Numerous space missions

In addition to his work on IMAP, IBEX and the Parker Solar Probe, McComas was principal investigator on numerous other space missions. These include the Two Wide-Angle Imaging Neutral-Atom Spectrometers (TWINS) Mission-of-Opportunity launched in 2006 and 2008. He is  co-lead investigator for the Solar Wind Electron Proton Alpha Monitor  (SWEPAM) instrument on the Advanced Composition Explorer (ACE) launched in 1997 and the solar wind analyzer for the New Horizons mission to Pluto (SWAP) that launched in 2006. He led the development, launch and initial analysis of the Jovian Auroral Distributions Experiment (JADE) on the Juno spacecraft orbits over Jupiter’s poles.

McComas noted that many missions he has led have involved collaborations with European space physicists. His first mission at Los Alamos was on a project called “Ulysses,” a spacecraft that used the gravity of Jupiter to sling into an orbit over the poles of the sun. The spacecraft was built in Germany and had European and American instruments.  More recently, the IMAP mission involved six countries, including Poland, England, and Switzerland.

“I’ve made a concerted effort to build collaborative teams with Europeans and other scientists around the world and to think very globally about how to build the strongest teams and do the best science internationally,” McComas said. “So when I look at this award, I hope that it somehow reflects my very lifelong commitment to making sure that we’re doing space science internationally.”
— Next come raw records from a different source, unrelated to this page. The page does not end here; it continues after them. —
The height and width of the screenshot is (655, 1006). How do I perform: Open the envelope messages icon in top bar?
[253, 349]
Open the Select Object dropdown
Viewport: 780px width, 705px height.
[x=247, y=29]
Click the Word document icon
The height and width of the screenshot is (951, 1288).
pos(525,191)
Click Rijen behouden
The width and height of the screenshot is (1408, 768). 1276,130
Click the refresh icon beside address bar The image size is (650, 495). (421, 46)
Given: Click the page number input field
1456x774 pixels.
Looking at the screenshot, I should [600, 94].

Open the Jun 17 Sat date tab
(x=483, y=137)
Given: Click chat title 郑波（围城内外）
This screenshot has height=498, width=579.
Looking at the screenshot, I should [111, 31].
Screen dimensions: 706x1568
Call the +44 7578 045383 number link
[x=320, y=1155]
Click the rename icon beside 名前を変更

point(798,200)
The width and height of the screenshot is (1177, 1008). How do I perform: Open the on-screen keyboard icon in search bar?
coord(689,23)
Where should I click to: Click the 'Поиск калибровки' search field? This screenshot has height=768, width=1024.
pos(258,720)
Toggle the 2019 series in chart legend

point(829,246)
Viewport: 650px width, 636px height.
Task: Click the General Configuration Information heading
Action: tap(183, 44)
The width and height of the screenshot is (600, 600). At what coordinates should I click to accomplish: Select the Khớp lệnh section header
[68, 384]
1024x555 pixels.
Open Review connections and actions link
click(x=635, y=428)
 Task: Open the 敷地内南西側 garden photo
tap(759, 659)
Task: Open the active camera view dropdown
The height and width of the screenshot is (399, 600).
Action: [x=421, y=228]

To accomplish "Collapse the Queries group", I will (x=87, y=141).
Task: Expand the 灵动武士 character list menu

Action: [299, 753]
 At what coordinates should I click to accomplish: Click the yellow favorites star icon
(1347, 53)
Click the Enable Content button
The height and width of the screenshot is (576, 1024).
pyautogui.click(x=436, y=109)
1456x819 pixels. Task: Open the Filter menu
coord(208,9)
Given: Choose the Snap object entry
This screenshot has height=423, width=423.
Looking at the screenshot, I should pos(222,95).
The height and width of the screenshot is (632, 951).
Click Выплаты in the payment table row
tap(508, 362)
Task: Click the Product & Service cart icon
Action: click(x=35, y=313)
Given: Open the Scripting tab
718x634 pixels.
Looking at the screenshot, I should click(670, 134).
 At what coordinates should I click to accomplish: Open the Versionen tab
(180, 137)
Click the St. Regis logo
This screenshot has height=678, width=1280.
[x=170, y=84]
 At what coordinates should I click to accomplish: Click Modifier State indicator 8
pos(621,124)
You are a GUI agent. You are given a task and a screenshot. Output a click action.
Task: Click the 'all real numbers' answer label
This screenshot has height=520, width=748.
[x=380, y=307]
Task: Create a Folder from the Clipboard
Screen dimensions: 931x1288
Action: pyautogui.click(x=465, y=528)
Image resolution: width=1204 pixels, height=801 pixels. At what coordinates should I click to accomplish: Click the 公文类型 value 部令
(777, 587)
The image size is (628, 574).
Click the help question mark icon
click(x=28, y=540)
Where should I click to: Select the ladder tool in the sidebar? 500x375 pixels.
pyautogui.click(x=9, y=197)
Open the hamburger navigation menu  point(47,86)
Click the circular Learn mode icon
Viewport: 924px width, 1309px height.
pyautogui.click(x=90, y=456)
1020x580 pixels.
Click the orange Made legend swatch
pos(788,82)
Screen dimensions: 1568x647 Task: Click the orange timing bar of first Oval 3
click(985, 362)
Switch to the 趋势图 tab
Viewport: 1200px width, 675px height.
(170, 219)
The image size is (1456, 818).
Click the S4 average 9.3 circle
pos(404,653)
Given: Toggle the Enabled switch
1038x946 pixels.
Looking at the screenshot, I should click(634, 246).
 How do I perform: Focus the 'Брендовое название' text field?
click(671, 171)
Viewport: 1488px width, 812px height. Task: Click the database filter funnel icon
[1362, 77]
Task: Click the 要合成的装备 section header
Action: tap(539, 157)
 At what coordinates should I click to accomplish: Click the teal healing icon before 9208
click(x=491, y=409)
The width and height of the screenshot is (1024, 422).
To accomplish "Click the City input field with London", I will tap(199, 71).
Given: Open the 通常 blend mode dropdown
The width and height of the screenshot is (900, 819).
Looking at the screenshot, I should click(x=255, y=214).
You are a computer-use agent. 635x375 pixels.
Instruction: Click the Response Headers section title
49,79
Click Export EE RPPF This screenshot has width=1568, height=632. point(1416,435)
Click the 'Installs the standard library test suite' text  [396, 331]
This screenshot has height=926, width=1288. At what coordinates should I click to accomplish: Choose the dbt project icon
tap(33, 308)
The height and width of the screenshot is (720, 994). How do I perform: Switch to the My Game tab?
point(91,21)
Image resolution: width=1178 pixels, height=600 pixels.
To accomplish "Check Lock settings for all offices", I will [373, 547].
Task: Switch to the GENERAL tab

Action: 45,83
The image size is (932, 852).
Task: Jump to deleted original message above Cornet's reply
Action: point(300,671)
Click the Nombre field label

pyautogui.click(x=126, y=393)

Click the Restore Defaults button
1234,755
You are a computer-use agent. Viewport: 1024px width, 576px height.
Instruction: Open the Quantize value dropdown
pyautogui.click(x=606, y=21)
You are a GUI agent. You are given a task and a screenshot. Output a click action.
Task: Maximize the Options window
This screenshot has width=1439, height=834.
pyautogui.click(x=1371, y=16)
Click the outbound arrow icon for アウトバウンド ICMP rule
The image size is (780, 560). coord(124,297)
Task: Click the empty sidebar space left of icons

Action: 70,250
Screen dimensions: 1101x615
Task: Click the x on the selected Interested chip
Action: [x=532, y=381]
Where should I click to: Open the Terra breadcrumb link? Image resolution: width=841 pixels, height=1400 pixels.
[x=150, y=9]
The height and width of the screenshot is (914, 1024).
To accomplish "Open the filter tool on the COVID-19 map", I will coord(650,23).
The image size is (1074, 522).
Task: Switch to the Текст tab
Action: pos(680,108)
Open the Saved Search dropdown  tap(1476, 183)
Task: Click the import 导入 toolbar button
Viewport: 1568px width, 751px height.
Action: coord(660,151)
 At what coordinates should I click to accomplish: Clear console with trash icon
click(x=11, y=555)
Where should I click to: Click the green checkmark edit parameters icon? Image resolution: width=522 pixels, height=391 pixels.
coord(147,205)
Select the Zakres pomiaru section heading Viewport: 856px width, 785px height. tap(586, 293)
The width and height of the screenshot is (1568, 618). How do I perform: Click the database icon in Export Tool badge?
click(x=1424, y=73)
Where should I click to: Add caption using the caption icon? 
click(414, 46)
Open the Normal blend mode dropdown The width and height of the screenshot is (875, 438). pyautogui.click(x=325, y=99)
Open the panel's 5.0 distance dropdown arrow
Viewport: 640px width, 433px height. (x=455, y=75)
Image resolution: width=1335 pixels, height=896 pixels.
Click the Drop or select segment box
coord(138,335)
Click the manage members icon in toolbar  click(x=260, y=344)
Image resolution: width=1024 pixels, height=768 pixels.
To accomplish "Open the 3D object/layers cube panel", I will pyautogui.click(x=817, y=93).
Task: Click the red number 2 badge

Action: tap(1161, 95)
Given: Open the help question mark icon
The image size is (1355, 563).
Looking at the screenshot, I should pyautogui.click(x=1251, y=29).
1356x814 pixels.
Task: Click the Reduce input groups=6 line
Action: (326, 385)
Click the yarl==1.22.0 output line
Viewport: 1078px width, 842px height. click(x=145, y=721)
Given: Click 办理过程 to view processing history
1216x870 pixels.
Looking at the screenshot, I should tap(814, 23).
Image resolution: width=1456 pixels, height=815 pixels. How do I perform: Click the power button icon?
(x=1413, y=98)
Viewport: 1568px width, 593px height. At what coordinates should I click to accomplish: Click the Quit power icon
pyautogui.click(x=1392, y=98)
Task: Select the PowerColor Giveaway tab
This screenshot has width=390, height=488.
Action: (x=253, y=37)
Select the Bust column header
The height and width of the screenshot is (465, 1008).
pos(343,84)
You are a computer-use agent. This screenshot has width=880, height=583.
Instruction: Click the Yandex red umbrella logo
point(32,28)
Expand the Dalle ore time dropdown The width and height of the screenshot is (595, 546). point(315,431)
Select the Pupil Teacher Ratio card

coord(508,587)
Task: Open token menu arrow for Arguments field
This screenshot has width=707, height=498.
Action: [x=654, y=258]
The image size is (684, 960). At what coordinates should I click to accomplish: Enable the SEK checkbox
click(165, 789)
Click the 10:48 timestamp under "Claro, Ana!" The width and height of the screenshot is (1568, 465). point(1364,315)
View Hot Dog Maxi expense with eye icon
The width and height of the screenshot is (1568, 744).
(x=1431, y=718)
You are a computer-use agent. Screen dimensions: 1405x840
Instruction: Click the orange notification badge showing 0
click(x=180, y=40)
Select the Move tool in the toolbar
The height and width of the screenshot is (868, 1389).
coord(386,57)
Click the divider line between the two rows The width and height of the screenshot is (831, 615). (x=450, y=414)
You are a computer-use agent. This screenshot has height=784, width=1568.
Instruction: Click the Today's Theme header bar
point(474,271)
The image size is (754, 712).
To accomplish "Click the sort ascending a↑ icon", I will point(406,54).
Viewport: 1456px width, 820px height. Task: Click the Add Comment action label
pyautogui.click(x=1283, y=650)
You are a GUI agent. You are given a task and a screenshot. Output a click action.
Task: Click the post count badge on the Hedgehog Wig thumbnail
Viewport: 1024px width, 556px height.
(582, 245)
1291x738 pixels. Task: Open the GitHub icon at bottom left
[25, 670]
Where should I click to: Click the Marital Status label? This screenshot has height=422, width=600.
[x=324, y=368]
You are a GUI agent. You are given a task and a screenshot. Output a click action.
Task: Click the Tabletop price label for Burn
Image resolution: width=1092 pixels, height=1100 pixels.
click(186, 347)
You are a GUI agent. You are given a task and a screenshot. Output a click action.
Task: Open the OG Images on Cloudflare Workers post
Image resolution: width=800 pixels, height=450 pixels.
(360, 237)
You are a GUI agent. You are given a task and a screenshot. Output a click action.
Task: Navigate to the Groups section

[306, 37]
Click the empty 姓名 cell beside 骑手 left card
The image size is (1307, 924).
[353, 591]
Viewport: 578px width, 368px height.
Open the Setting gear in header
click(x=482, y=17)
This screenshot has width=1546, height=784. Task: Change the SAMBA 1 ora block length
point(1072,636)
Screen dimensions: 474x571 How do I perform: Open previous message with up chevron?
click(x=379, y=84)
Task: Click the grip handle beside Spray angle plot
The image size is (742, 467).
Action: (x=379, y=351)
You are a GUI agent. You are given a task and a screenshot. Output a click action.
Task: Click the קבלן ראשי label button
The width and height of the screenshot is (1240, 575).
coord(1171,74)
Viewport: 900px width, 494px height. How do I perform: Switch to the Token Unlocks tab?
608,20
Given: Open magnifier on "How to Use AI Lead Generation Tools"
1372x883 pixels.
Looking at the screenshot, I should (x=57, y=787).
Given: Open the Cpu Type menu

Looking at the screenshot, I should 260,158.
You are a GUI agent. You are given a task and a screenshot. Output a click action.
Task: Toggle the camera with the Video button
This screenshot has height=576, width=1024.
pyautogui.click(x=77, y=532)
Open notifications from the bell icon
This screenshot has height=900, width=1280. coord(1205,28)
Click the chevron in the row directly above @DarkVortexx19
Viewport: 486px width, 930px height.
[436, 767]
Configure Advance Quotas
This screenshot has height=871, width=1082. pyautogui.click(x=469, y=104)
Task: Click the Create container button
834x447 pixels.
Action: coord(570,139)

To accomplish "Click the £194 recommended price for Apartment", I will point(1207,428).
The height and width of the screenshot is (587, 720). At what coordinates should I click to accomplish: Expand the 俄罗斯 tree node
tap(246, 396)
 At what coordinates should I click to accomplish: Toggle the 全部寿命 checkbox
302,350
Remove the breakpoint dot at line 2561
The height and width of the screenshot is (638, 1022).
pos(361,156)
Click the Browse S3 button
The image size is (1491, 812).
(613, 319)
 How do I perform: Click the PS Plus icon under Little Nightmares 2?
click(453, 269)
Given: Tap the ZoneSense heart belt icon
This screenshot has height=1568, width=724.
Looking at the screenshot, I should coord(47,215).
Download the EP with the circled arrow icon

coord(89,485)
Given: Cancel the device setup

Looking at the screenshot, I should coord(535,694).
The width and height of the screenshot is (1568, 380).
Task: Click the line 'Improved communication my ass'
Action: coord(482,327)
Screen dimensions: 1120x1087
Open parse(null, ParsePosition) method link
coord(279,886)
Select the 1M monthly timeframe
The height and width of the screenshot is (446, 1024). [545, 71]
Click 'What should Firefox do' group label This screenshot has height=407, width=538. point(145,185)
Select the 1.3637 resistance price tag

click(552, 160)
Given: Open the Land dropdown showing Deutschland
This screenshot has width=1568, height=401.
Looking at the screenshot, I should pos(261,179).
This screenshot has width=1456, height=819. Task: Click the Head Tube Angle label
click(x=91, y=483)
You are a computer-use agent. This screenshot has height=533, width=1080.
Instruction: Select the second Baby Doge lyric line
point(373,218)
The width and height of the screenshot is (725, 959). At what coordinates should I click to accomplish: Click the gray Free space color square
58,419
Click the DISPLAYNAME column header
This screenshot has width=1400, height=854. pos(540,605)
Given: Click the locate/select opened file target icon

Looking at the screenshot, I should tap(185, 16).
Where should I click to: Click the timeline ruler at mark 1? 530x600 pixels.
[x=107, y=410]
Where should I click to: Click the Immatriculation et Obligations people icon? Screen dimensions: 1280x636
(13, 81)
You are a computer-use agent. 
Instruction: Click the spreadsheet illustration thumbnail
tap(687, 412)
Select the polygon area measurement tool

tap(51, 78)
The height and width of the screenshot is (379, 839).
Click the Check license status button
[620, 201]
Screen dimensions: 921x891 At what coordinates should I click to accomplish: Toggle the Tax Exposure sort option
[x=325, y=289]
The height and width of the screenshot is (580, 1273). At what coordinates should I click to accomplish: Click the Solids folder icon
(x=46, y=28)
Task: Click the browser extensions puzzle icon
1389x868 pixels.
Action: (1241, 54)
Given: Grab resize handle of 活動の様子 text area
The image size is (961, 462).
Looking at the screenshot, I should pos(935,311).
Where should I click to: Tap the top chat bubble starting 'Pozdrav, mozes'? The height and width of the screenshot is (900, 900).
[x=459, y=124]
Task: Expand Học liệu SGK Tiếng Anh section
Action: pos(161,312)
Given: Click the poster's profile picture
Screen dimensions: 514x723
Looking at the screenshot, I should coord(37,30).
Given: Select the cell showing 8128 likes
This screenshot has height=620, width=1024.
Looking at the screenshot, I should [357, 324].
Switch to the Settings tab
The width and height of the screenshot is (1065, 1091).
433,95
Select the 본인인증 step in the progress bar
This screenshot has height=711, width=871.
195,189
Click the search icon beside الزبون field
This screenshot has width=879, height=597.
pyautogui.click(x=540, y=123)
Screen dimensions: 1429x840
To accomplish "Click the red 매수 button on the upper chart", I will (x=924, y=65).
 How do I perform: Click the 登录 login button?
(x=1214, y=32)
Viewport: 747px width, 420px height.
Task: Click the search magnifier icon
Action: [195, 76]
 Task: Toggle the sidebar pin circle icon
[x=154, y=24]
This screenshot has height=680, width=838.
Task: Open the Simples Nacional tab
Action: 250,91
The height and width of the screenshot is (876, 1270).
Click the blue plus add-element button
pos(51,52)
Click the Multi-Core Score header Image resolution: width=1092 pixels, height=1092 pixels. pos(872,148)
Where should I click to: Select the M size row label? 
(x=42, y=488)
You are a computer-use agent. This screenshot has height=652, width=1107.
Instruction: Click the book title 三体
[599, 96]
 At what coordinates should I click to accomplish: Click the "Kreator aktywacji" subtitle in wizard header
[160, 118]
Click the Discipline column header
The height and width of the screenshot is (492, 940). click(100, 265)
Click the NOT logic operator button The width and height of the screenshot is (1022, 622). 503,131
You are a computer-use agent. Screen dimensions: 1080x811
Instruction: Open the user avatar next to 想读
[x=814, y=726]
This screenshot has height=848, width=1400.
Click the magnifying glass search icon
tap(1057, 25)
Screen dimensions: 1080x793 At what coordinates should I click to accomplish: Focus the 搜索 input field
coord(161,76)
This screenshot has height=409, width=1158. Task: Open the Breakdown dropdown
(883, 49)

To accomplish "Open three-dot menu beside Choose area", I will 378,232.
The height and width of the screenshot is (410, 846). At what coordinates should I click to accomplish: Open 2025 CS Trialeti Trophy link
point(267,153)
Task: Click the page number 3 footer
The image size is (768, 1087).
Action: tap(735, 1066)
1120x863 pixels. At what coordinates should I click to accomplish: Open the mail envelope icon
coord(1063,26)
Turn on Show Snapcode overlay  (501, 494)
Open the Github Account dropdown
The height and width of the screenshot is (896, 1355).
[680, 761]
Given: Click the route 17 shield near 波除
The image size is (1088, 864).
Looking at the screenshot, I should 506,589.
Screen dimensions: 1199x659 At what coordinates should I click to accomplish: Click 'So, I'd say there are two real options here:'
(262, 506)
PPPL, on Princeton University's Forrestal Campus in Plainsboro, N.J., is devoted to creating new knowledge about the physics of plasmas — ultra-hot, charged gases — and to developing practical solutions for the creation of fusion energy. The Laboratory is managed by the University for the U.S. Department of Energy’s Office of Science, which is the largest single supporter of basic research in the physical sciences in the United States and is working to address some of the most pressing challenges of our time. For more information, please visit science.energy.gov.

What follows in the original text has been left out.